Artı Gerçek – Boğaziçi Üniversitesi’nde 20 Mayıs 2022’de düzenlenen Onur Yürüyüşü’nde polis müdahalesiyle gözaltına alınan öğrencilerin “polise mukavemet” ve “gösteri ve yürüyüş kanununa muhalefet”ten yargılandığı davada öğrenciler maruz bırakıldıkları şiddeti anlattı.
Öğrencilerden İ.S.Z., “O gün yüzüme polis kalkanıyla darbe aldım. Polis çemberi içine itildim. Polislerin alaycı bakışları içinde kaldım. Polis gırtlağımı sıktı” dedi. S.K. da “Bize insan muamelesi yapılmadı. Kurbanlık koyun muamelesi yaptılar” diyerek şiddeti anlattı. Başka bir öğrenci ise kelepçesini bıçakla açmaya çalıştıkları sırada bileğinin kesildiğini söyledi. Davanın üçüncü gününde devam eden duruşmasının sonunda 55 kişinin savunması alındı. Bir sonraki duruşma 2 Kasım’da görülecek.
Boğaziçi Üniversitesi’nde 20 Mayıs 2022’de düzenlenen 9. Onur Yürüyüşü’nde gözaltına alınan aralarında bir gazeteci ve bir akademisyenin olduğu 70 öğrencinin “polise mukavemet” ve “gösteri ve yürüyüş kanununa muhalefet” suçlamasıyla yargılanması üçüncü gününde devam etti.

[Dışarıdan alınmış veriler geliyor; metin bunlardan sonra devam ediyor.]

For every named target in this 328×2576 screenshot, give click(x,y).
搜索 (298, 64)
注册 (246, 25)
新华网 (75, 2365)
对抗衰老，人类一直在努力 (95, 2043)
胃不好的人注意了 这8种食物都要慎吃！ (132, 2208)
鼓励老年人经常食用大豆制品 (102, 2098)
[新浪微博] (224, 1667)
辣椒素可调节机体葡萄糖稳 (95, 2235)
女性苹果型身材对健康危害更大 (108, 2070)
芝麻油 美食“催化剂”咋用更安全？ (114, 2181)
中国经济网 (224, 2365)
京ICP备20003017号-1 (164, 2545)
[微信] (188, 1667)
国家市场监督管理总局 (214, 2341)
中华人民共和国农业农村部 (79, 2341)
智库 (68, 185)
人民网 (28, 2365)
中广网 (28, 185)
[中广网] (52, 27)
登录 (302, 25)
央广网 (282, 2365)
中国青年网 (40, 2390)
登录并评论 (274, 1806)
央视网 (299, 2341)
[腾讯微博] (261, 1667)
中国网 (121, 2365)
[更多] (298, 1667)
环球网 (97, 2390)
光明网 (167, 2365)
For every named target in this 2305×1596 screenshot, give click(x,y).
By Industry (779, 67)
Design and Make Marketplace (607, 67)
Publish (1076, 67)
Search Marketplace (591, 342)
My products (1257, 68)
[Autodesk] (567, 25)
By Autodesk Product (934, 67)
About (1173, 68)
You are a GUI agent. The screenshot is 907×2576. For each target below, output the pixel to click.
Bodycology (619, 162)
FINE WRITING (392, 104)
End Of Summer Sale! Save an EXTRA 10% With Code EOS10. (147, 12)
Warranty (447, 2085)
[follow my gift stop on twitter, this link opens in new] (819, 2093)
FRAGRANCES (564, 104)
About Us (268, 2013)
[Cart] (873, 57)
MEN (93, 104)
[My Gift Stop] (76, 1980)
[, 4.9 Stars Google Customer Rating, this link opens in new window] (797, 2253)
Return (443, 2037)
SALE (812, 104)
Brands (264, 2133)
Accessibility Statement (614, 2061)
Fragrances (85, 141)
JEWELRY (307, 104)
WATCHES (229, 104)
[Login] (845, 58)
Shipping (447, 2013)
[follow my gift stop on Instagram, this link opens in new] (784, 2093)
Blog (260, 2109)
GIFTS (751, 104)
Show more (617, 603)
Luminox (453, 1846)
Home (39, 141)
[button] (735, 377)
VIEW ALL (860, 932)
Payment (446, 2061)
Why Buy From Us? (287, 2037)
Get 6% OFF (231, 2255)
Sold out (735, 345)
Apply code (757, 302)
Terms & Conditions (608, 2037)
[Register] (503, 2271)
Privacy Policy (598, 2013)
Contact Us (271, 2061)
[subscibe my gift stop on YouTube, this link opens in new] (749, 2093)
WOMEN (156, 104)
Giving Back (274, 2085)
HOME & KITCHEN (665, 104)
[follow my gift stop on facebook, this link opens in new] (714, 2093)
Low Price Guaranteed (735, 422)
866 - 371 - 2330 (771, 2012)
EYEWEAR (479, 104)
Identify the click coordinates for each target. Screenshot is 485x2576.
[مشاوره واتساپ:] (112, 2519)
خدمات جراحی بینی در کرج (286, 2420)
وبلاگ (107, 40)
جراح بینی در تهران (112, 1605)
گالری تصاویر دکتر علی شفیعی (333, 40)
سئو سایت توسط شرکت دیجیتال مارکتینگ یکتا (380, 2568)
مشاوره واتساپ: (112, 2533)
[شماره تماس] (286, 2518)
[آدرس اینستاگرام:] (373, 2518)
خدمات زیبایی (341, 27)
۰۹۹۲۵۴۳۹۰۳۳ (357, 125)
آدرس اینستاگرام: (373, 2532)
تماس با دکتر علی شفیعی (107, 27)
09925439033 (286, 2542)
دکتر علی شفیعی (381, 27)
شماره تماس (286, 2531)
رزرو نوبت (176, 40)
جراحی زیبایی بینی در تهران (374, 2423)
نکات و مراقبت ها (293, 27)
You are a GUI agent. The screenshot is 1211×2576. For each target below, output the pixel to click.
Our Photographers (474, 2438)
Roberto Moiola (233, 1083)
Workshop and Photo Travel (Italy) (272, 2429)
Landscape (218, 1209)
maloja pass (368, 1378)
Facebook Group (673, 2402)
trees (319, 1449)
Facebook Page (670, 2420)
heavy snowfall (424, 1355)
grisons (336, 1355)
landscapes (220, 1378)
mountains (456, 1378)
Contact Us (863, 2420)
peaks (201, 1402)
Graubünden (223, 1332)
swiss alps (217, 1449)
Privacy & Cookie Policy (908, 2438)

Bianet’in haberine göre, Çağlayan’daki İstanbul Adliyesi 58. Asliye Ceza Mahkemesi’ndeki duruşmaya öğrenciler ve avukatları katıldı. Kimlik tespitlerinin ardından başlayan duruşmayı, Uniquir, Trans Pride, LİSTAG, İstanbul Pride, SPoD, Boğaziçili Akademisyenler adına öğretim üyeleri Can Candan ve Esra Mungan ile Hollanda Konsolosluğu ve Kanada Konsolosluğu temsilcileri de takip etti.
‘POLİS GIRTLAĞIMI SIKTI’
Duruşmada ilk olarak savunma yapan öğrenci İ.S.Z. polis kalkanıyla yüzüne darbe aldığını belirterek, “Polis çemberi içine itildim. Polislerin alaycı bakışları içinde kaldım. Polis gırtlağımı sıktı. Canımın yandığını söylememe rağmen polis bunu dikkate almadı. ‘Seni öldüreceğim’ dedi. Beraatimi istiyorum” dedi. Daha sonra savunma yapan öğrenci de anayasal hakkını kullandığını söyledi ve suçlamayı kabul etmedi.
‘İLAÇLARIMA ERİŞEMEDİM’
Daha sonra savunmasını yapan öğrenci A. da, “Biz sekiz yıldır bu yürüyüşü yapıyorduk. Başladığında orada değildim. Daha sonra Çevik Kuvvet polis ekiplerinin ellerinde kalkanlarla gittiklerini gördüm. Bunun Onur Yürüyüşü ile ilgili olduğunu biliyordum. Orada arkadaşlarımızı gözaltına alabilirlerdi. Öldürmeye çalışabilirlerdi. Bu şekilde beyanlar da mevcut. Ki oraya gittiğimde farklı bir durumla karşılaşmadım. Polis Amiri Hanifi Zengin de oradaydı. Çembere alındık, yerlerde sürüklendik. Pek çok insan darbedildi, ters kelepçe ile kafaları çarpılarak gözaltına alındılar. Arkadaşlarımızın ellerinde kelepçe izi vardı. İlaçlarıma erişemedim. Karakolların tuvaletleri çok pis” ifadelerini kullandı.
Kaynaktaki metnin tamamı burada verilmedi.